Viasat, a worldwide communications company, and Inmarsat, a major UK-based supplier of global mobile satellite communications services, have announced the signing of a formal agreement under which Viasat will buy Inmarsat for $7.3 billion.
The merger will establish a global communications leader with increased size and breadth to link the globe more economically, safely and securely. The new organization’s complementary assets and resources will allow the launch of innovative new services in both the mobile and fixed segments, giving customers more options in broadband communications and narrowband services, such as IoT.

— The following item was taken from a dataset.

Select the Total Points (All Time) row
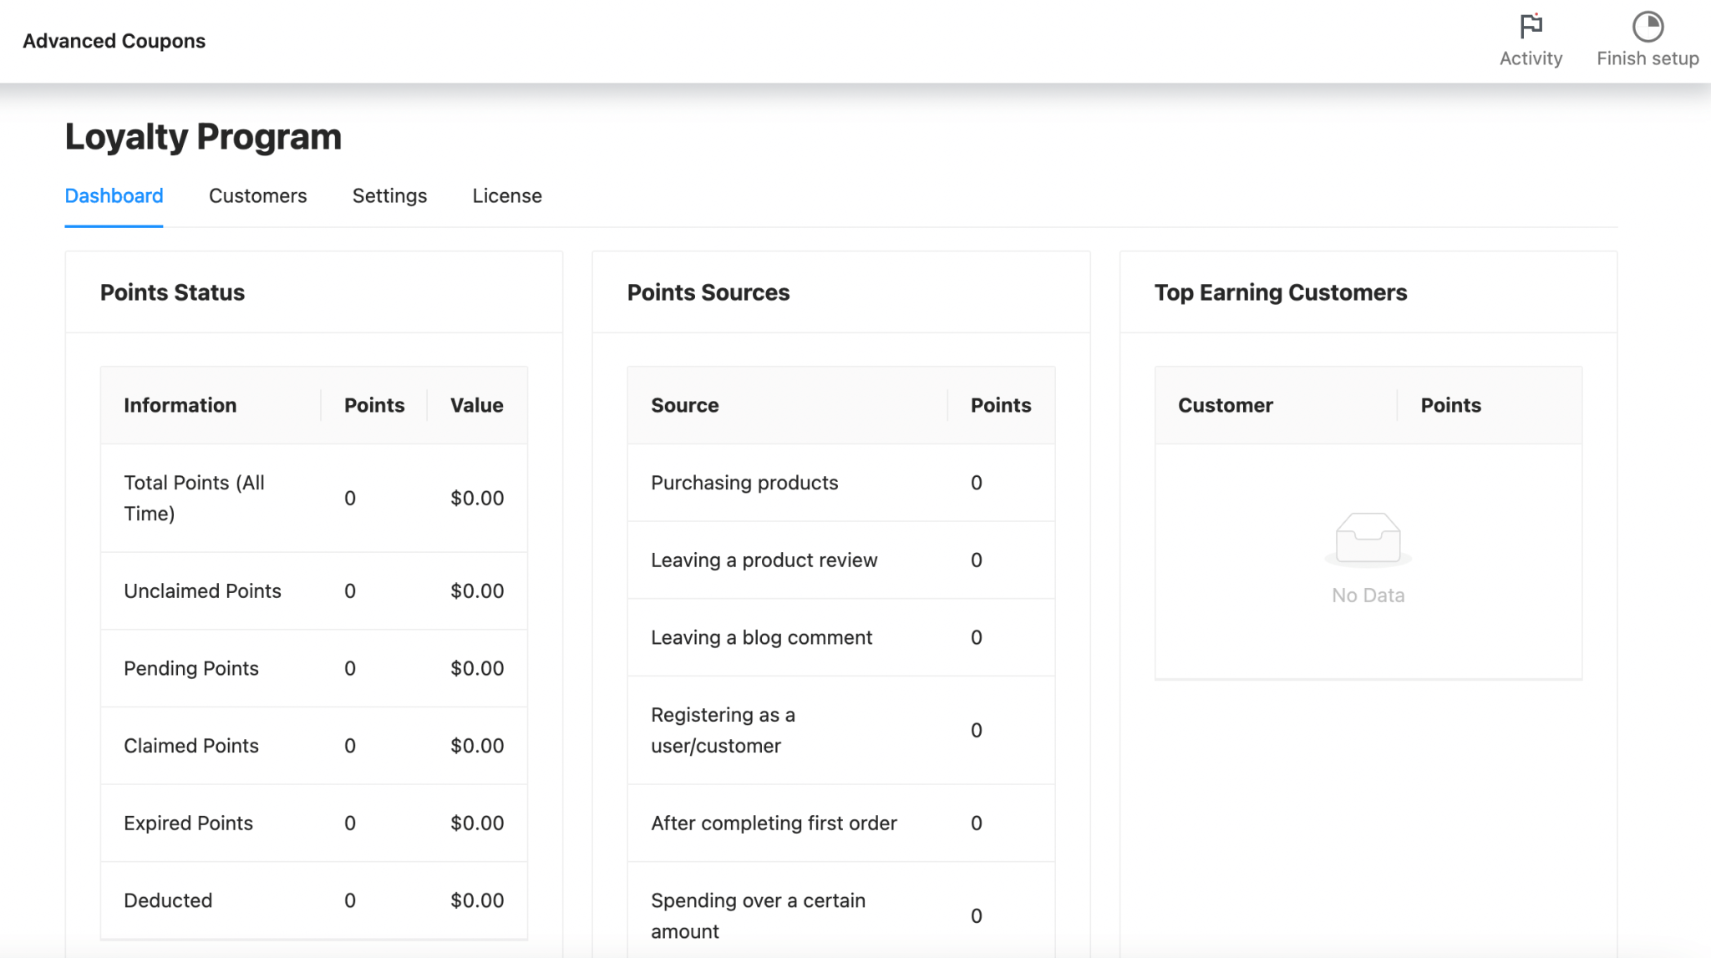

The merged business intends to combine both companies’ spectrum, satellite and terrestrial assets into a worldwide high-capacity hybrid space and terrestrial network able to offer exceptional service in the rapidly developing commercial and government sectors.
Together, these businesses will establish a formidable multi-spectrum, multi-orbit powerhouse. With production and people capacity around the world, the new company should become a major player in the future of connectivity. This alliance will provide faster speeds, extended bandwidth, improved bandwidth density in high-demand locations such as airports and shipping hubs, and reduced latency at a lower cost than any firm could supply on its own.
Viasat’s Executive Chairman Mark Dankberg commented: “This is a transformative combination that advances our common ambitions to connect the world. The unique fusion of teams, technologies and resources provides the ingredients and scale needed for profitable growth through the creation and delivery of innovative broadband and IoT services in new and existing fast-growing segments and geographies.”
The deal’s valuation is based on a combination of transactional components, including $850 million in cash, roughly 46.36 million shares of Viasat common stock valued at $3.1 billion, and the assumption of $3.4 billion in net debt. Nonetheless, a merger of this magnitude will undoubtedly attract the attention of competition regulators, and there will likely be some obstacles to overcome before this deal is approved.